Once you know what info about you is out there, try to take as much content off as possible. However, it can be challenging.
For trolls, breaking into your online accounts is like opening Pandora’s box. This is why you should protect all your accounts by enabling two-factor authentication if there’s an option to do so. Even if an attacker happens to know your password, they will bump into a wall at the next authentication step.
Although any kind of 2FA is better than nothing, it is recommended to avoid choosing SMS as a method of verification, as messages still can be intercepted. It is better to use trusted authentication apps, such as Google Authenticator.
If you haven’t changed your passwords for a while or, even worse, you’re using the same one for several accounts, wait no longer and create strong, unique passwords for each online service you’re signed up to.
What makes a password strong? Using at least 10 unique characters and making use of passphrases. Nevertheless, lengthy passwords are difficult to remember, so it is recommended to use a password manager, such as LastPass. Not only will it generate unique, lengthy passwords, but also keep them secure without you having to remember them all – just a single master password.
People tend to share a lot of personal details on social networks, both intentionally and accidentally. However, to avoid potential harm of doxing, the less info you reveal to strangers the better.
Your Facebook profile can be a goldmine for doxers if you don’t pay attention with whom you share your info. Make your profile, photos and status updates visible to friends only. Also, go through your ‘friends list’ regularly to eliminate those who you don’t know or don’t have to be in contact anymore.

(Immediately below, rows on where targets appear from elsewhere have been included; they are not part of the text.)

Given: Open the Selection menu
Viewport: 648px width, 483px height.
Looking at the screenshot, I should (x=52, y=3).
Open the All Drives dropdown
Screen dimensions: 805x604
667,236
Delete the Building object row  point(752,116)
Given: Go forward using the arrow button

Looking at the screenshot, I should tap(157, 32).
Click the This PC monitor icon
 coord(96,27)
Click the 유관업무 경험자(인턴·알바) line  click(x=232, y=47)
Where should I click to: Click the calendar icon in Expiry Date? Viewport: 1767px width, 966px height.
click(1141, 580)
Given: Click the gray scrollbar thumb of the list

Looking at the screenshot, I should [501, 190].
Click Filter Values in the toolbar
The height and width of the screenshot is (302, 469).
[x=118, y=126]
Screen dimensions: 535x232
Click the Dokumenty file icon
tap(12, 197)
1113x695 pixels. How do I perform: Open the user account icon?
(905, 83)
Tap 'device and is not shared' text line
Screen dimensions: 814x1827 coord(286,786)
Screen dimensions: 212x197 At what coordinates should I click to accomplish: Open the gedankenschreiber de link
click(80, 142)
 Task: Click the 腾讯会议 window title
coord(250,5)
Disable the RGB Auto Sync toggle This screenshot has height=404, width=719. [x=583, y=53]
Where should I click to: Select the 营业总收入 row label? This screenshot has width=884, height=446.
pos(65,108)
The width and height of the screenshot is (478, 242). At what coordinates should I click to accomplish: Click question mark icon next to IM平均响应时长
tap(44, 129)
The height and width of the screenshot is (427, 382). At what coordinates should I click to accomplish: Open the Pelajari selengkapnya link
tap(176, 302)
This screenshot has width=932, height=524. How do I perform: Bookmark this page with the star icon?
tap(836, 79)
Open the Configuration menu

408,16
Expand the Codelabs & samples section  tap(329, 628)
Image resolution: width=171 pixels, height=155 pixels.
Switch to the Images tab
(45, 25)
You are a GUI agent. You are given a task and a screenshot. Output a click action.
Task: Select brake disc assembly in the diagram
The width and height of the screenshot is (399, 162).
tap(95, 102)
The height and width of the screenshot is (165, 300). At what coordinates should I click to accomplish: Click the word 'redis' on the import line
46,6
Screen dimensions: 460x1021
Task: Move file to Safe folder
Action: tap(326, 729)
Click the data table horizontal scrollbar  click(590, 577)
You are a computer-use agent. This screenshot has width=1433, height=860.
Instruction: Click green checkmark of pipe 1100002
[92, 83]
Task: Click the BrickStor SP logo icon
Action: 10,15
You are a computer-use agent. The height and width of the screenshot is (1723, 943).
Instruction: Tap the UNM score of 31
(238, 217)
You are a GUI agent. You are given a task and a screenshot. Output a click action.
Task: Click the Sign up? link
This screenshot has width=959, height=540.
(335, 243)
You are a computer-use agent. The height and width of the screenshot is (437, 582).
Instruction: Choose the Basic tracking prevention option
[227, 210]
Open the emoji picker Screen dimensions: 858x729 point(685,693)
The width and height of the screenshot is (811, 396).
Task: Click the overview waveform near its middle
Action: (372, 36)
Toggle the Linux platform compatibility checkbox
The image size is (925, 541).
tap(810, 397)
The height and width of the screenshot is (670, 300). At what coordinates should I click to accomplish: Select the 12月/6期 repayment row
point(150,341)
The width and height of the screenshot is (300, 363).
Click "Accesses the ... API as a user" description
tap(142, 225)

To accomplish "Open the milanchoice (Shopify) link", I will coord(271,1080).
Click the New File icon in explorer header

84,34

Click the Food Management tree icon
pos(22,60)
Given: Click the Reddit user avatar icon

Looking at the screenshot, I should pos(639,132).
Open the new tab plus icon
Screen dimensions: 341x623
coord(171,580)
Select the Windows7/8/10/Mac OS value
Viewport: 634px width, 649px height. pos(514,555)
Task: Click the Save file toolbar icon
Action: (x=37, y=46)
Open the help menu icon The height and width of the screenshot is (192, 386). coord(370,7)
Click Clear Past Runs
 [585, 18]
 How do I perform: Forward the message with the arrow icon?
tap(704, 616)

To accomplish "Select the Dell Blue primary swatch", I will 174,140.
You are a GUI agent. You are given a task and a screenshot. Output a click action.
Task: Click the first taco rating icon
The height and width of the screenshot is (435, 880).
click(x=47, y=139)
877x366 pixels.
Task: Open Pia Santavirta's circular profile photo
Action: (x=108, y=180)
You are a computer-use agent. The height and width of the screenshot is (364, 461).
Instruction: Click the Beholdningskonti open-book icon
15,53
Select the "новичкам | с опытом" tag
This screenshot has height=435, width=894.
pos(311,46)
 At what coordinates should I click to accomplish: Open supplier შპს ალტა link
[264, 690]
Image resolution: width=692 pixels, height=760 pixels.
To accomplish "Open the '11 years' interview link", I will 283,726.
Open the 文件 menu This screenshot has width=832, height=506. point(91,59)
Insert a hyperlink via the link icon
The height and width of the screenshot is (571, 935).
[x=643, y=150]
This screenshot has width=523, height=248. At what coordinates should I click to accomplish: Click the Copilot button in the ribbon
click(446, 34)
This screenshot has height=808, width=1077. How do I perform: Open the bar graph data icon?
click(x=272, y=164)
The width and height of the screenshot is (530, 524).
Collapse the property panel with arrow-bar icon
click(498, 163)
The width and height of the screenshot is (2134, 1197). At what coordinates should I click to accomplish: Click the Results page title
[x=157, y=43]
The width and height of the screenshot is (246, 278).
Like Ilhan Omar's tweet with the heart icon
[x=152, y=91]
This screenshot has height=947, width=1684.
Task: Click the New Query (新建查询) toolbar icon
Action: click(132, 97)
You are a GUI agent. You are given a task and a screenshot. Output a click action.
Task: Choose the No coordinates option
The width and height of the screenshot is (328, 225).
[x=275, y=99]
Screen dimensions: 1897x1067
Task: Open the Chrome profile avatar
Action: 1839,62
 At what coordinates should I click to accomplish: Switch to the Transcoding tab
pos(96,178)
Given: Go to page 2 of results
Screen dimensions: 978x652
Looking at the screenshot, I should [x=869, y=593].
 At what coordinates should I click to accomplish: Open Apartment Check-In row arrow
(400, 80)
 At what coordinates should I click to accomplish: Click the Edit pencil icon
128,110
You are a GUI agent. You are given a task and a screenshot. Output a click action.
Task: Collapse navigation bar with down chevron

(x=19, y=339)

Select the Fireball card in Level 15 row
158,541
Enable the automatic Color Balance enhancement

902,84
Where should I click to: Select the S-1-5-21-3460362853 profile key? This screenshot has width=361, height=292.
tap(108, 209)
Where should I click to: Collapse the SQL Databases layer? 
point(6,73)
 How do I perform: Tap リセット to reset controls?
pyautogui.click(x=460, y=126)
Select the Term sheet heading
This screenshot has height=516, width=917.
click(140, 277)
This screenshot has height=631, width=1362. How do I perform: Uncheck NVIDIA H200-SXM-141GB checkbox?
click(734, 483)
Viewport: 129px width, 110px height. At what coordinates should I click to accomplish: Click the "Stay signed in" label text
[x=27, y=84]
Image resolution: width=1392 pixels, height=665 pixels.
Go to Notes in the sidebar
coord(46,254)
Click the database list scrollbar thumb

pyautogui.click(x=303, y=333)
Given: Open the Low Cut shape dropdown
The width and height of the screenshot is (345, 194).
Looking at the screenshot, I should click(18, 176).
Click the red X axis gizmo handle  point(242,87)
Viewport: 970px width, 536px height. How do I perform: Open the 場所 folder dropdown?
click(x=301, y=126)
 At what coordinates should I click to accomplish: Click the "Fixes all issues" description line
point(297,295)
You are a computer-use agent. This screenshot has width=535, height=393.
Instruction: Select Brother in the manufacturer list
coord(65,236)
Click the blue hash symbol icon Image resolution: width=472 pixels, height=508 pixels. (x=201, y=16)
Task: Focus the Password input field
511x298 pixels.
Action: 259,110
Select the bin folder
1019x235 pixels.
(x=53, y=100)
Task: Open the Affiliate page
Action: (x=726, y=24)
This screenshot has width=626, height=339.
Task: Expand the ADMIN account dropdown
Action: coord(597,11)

Facebook lets you customize your privacy settings so you can stay in control of what you share and with whom. Dedicate some time to review your profile settings and adjust them for the sake of privacy.
A virtual private network is like a secure tunnel for your Internet traffic. Connecting to VPN encrypts your online data and hides your real IP address, so no snoopers could sniff your private information. With VPN, you can feel secure even on public Wi-Fi networks.
When choosing a VPN service, pick the one that follows a strict no-logs policy, like NordVPN. Extra security features, such as protection against malware and an ad blocker also comes in handy when cutting the ways doxers might try to access your private data.